* **Source records**:
Content starts

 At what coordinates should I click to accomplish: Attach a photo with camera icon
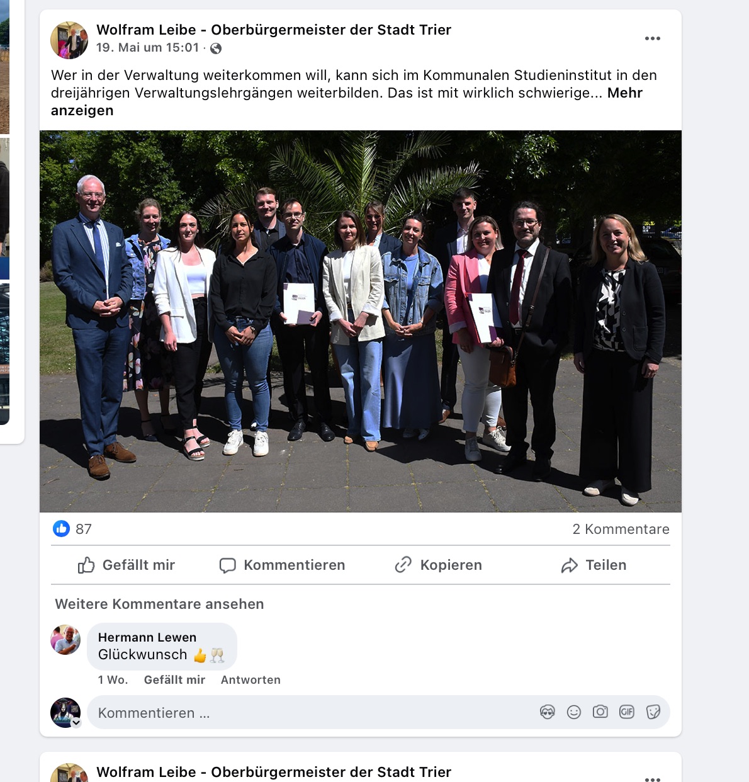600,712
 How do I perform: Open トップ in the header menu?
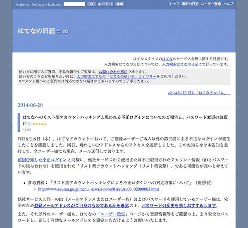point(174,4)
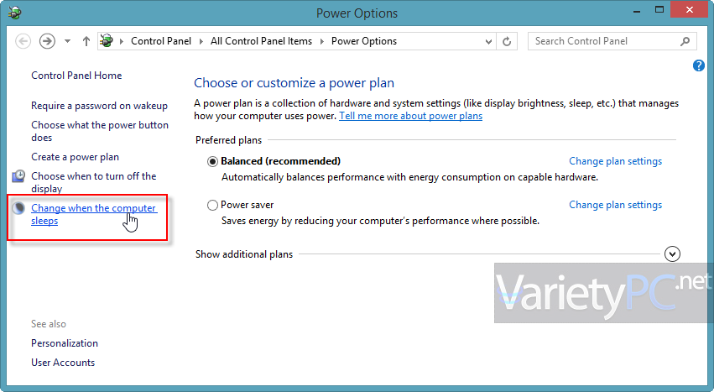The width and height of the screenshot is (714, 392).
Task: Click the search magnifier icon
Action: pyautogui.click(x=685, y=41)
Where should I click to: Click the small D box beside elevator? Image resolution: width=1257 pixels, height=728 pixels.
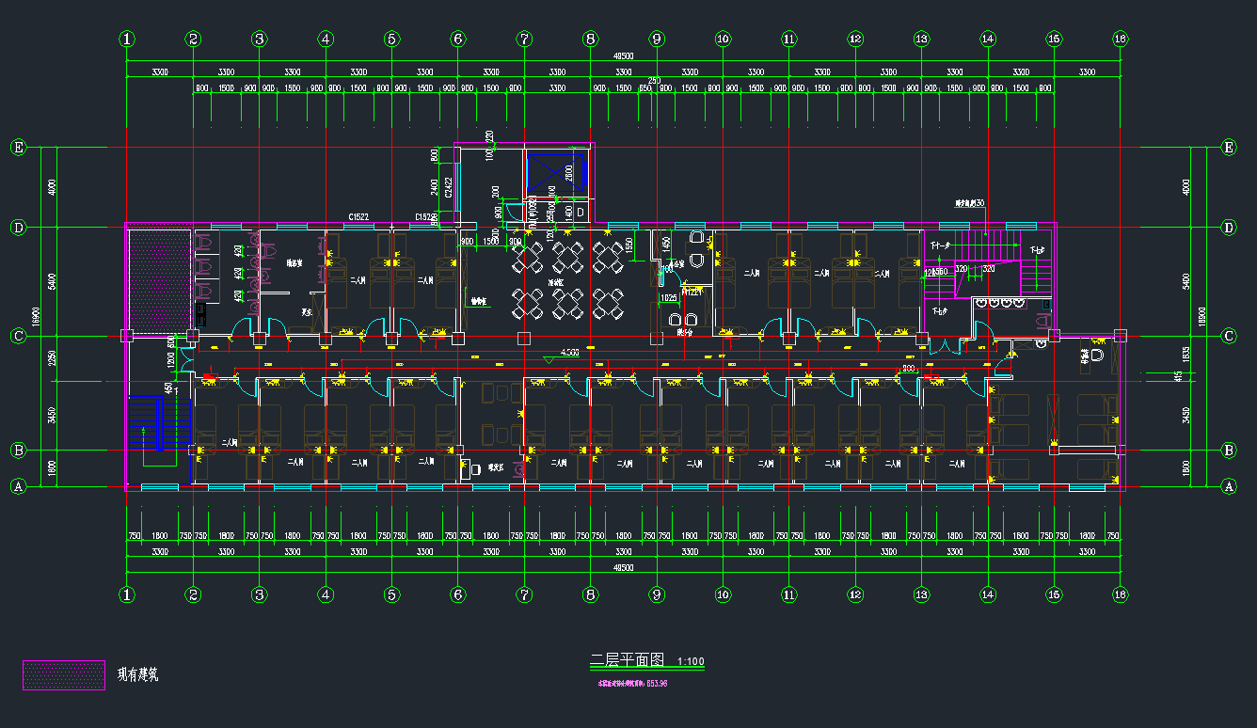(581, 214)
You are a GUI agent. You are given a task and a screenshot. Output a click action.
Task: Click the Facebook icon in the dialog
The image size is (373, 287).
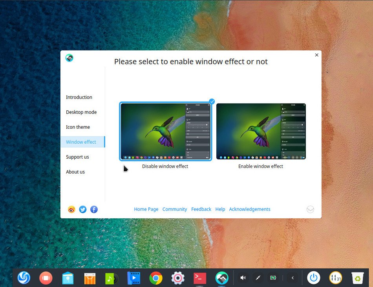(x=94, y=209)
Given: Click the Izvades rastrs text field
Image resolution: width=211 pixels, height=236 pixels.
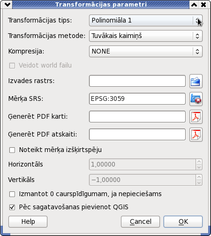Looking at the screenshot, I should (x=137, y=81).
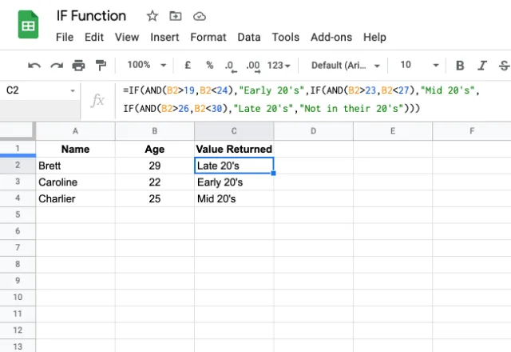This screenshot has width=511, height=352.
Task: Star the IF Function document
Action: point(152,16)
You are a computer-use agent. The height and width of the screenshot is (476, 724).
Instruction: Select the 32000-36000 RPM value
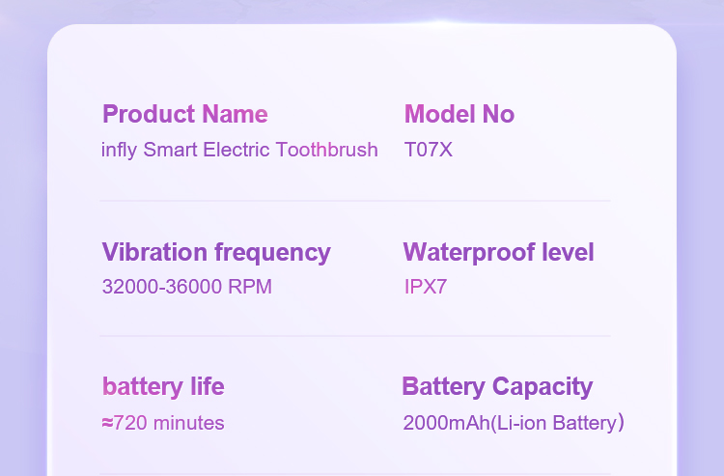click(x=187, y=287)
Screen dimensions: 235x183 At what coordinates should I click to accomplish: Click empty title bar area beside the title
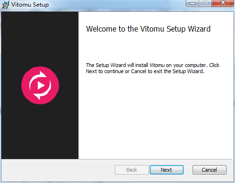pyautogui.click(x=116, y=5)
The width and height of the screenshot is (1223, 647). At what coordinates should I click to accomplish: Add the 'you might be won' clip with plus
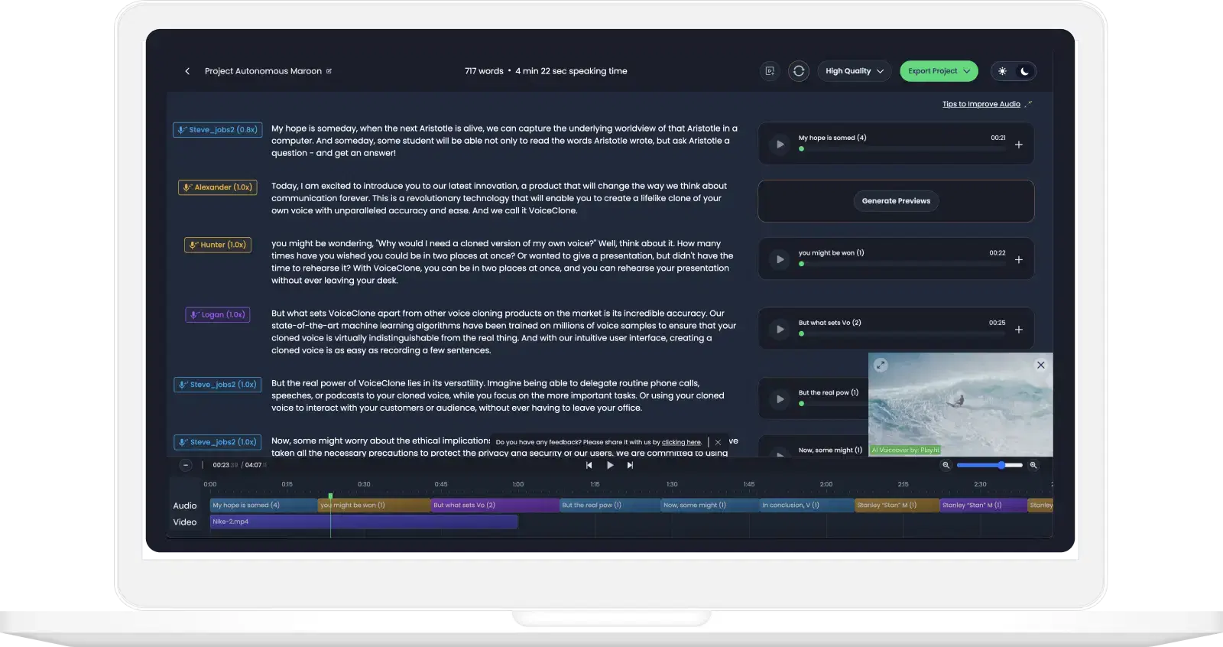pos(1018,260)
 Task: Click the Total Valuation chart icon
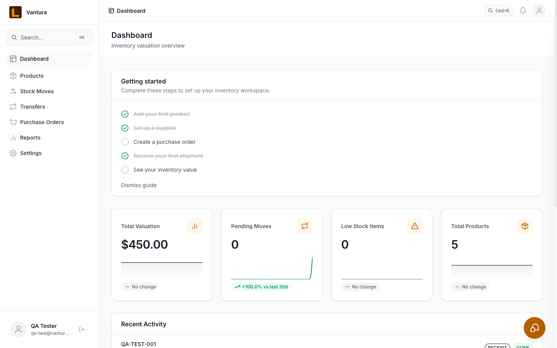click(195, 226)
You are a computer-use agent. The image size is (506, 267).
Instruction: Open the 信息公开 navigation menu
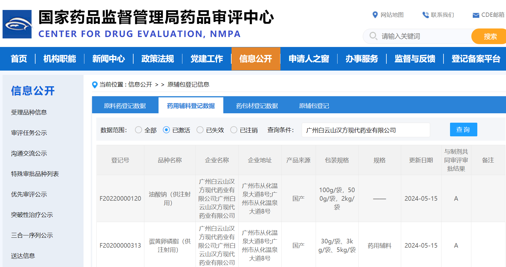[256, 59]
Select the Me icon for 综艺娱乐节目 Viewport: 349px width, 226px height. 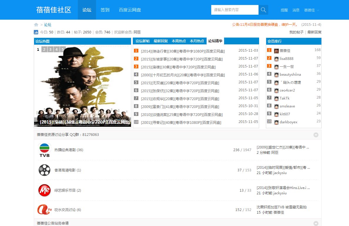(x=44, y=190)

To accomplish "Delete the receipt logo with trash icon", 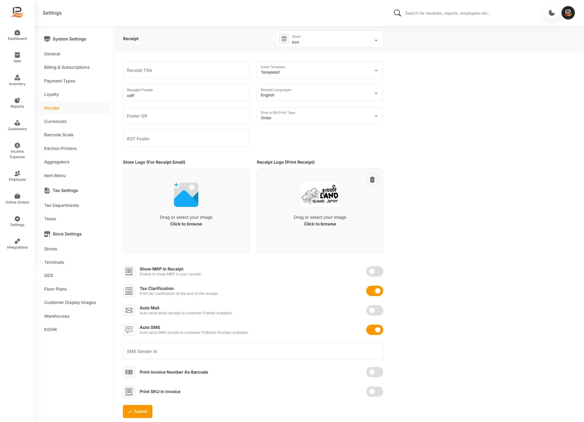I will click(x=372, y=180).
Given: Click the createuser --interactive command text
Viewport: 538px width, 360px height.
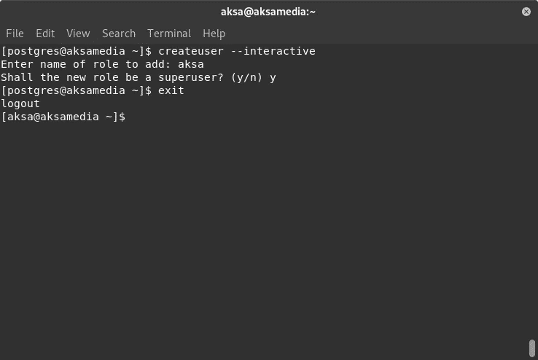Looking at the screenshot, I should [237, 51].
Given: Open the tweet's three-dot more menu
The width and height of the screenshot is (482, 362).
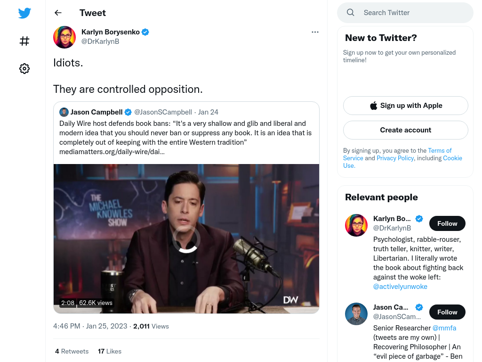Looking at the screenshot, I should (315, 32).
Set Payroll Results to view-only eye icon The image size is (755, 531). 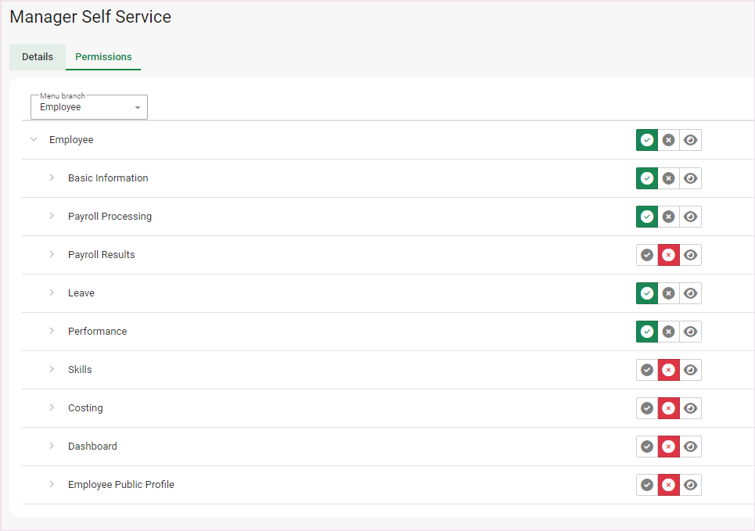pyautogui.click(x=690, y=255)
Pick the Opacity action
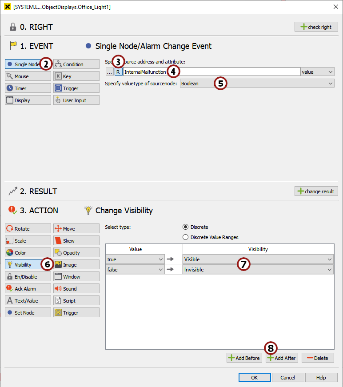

Content ends

* **ABOUT THIS TASK**:
How many lines in the data above contain the word "text"? Reply with only that figure.

* **PROBLEM SOLUTION**:
2